Но самым плодовитым и активным эвропатологом (разумеется, после Сегалина) был московский доктор Иван Борисович Галант (1893–1986), опубликовавший в «Архиве» начиная со второго номера 17 патографий и теоретических работ. Член редакционного совета с того же второго выпуска, Галант изучил эвропатологию Есенина, Лермонтова, Пушкина, Гоголя, Леонида Андреева, Достоевского, Некрасова, Крылова, но специализировался на Максиме Горьком. Здесь нужно сказать, что эвропатологи, как правило, брались за уже умерших гениев – возможно, договорившись между собою не трогать живых, а возможно, давая живым писателям, художникам, музыкантам возможность максимально проявить свою гениальность.

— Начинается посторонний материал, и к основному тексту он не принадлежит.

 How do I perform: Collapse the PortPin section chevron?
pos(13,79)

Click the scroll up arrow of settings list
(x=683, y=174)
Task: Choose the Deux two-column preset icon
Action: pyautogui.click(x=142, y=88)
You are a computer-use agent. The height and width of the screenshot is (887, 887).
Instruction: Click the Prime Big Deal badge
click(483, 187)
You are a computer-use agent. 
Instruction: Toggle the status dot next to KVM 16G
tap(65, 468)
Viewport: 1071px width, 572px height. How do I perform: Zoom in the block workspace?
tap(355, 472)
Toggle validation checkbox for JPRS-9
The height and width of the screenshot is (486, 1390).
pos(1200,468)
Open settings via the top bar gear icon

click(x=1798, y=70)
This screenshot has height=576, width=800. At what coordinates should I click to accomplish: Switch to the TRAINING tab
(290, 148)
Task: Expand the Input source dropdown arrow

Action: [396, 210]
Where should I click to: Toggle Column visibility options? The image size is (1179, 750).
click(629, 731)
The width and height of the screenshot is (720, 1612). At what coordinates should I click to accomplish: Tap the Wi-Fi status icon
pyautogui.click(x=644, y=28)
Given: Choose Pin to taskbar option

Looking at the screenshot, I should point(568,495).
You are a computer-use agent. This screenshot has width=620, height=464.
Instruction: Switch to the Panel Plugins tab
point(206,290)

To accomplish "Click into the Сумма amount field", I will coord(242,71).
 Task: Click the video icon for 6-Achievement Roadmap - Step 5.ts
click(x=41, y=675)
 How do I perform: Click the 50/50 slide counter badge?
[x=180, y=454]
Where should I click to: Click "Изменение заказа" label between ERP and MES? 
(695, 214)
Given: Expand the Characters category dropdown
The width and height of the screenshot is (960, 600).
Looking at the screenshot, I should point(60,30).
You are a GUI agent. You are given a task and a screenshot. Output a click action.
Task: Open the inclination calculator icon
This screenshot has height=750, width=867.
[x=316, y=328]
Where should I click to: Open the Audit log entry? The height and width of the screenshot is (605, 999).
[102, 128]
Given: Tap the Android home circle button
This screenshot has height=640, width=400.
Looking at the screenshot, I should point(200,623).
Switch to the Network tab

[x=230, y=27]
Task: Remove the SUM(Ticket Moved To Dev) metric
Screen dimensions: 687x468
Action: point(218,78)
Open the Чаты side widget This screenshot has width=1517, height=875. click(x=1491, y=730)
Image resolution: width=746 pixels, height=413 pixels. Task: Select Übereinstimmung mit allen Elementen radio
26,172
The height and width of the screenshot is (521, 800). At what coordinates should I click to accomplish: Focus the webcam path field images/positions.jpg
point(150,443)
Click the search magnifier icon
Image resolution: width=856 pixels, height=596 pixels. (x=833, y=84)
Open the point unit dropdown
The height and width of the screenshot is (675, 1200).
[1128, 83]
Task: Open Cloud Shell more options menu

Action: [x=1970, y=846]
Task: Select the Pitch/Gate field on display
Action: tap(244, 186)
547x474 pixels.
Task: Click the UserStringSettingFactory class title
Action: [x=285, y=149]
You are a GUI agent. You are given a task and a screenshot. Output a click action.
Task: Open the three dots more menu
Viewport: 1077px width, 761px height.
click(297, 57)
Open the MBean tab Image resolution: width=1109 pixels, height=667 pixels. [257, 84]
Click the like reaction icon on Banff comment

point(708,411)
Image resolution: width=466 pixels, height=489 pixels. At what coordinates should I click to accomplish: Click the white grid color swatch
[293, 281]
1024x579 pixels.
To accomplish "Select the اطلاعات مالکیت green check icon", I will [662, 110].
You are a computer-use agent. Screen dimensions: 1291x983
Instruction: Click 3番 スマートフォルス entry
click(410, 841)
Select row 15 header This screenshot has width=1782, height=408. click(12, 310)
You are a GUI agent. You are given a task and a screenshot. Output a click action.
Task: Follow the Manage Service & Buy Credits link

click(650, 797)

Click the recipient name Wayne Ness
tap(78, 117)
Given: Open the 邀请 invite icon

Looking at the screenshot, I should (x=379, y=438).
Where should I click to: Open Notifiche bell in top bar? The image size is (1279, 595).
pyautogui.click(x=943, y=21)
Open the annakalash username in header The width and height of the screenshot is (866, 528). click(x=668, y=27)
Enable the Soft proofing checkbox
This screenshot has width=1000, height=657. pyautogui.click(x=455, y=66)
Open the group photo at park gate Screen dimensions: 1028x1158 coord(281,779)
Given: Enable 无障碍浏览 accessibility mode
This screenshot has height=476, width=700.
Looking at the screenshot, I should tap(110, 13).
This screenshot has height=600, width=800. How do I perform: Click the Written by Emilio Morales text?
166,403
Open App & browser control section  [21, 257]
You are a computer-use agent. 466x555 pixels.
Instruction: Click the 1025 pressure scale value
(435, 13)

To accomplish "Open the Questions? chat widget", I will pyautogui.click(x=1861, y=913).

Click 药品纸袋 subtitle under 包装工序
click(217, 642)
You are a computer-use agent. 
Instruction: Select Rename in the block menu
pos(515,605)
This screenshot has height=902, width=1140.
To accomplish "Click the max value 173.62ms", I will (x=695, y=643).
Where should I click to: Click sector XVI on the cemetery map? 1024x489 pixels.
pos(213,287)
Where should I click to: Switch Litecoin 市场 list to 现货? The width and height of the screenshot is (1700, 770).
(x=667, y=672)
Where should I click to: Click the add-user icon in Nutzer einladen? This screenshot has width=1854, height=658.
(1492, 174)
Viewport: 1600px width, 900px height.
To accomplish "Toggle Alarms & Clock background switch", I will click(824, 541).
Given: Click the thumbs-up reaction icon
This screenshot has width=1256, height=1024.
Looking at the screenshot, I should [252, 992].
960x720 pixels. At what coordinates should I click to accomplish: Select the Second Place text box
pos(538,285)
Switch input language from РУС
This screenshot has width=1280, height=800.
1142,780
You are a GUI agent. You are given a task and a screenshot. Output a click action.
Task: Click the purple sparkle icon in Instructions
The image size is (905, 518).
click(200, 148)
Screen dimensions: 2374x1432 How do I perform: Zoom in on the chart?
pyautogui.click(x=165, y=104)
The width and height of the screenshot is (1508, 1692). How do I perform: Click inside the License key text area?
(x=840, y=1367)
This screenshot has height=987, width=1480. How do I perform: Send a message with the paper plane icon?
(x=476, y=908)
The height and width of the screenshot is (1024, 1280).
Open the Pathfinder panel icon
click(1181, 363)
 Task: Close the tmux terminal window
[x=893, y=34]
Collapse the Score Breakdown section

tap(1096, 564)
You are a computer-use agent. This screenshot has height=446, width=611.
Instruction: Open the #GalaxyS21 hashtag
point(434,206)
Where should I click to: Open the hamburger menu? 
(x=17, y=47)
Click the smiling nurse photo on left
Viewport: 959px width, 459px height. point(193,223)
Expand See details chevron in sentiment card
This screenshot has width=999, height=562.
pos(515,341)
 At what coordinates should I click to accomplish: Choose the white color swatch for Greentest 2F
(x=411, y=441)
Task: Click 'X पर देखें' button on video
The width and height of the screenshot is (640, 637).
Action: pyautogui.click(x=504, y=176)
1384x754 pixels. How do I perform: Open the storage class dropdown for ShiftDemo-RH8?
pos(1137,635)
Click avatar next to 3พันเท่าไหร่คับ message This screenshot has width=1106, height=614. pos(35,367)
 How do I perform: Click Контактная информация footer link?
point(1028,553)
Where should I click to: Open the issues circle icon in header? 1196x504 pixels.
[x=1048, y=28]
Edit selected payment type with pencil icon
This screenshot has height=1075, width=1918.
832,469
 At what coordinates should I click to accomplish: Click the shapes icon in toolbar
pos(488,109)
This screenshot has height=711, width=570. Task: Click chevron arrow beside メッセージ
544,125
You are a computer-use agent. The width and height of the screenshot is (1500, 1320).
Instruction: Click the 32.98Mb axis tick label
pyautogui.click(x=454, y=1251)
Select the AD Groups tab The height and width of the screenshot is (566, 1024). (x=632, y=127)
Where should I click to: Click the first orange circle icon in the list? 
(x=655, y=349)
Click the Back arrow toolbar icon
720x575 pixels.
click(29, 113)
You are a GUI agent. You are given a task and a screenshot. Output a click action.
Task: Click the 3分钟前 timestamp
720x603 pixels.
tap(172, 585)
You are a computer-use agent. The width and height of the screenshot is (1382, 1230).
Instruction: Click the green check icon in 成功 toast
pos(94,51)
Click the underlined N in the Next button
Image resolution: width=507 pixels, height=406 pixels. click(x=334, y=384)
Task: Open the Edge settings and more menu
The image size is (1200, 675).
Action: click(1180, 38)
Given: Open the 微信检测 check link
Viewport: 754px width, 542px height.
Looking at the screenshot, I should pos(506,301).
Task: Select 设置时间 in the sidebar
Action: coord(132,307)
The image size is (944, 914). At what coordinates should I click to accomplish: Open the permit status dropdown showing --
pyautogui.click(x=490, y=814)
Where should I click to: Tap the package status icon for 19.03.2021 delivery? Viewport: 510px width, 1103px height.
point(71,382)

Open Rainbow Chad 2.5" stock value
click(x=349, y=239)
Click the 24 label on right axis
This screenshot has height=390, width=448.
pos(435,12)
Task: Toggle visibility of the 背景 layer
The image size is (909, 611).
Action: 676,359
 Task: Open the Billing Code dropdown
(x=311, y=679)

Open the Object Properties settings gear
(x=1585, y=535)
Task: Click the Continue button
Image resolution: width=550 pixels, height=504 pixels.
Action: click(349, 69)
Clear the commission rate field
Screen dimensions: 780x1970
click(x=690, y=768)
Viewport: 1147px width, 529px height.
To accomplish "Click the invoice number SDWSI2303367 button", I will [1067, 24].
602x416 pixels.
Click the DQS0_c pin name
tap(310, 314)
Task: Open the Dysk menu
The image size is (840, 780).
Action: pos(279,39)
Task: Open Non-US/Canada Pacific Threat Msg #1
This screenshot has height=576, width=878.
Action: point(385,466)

Если так, Галант был единственным эвропатологом, нарушившим пакт: то ли решив, что Горький как гений уже полностью состоялся и ждать от него больше нечего, то ли будучи уверен, что пролетарский писатель эмигрировал навсегда из страны пролетарской диктатуры и никогда уже не вернется, Галант не оставил от психологической личности Горького ни одного живого места. Вот лишь названия галантовских статей, говорящие сами за себя: «Делирий Максима Горького (о душевной болезни, которой страдал М.Горький в 1889–1890 годах)», «К психологии сновидной жизни Максима Горького», «Пориомания (мания бродяжничества) Максима Горького», «Pseudologia Phantastica Максима Горького» и т.д.
Но Галант просчитался. Горького выманили в Союз в 1928 году. Когда Горький вернулся, Галант как раз опубликовал огромную заключительную монографию, где все психопатологические компоненты в личности и творчестве классика были сведены в единую обескураживающую картину. Это была последняя работа Галанта о Горьком. Галанту зачлись и «пориомания», и «пиромания», и «острый галлюциноз пьяниц»: в начале 1930-х доктора отправили из Москвы ставить психопатологический диагноз народам Дальнего Востока в Хабаровск, где бывший второй по значению эвропатолог и проработал около 40 лет завкафедрой психиатрии Хабаровского мединститута.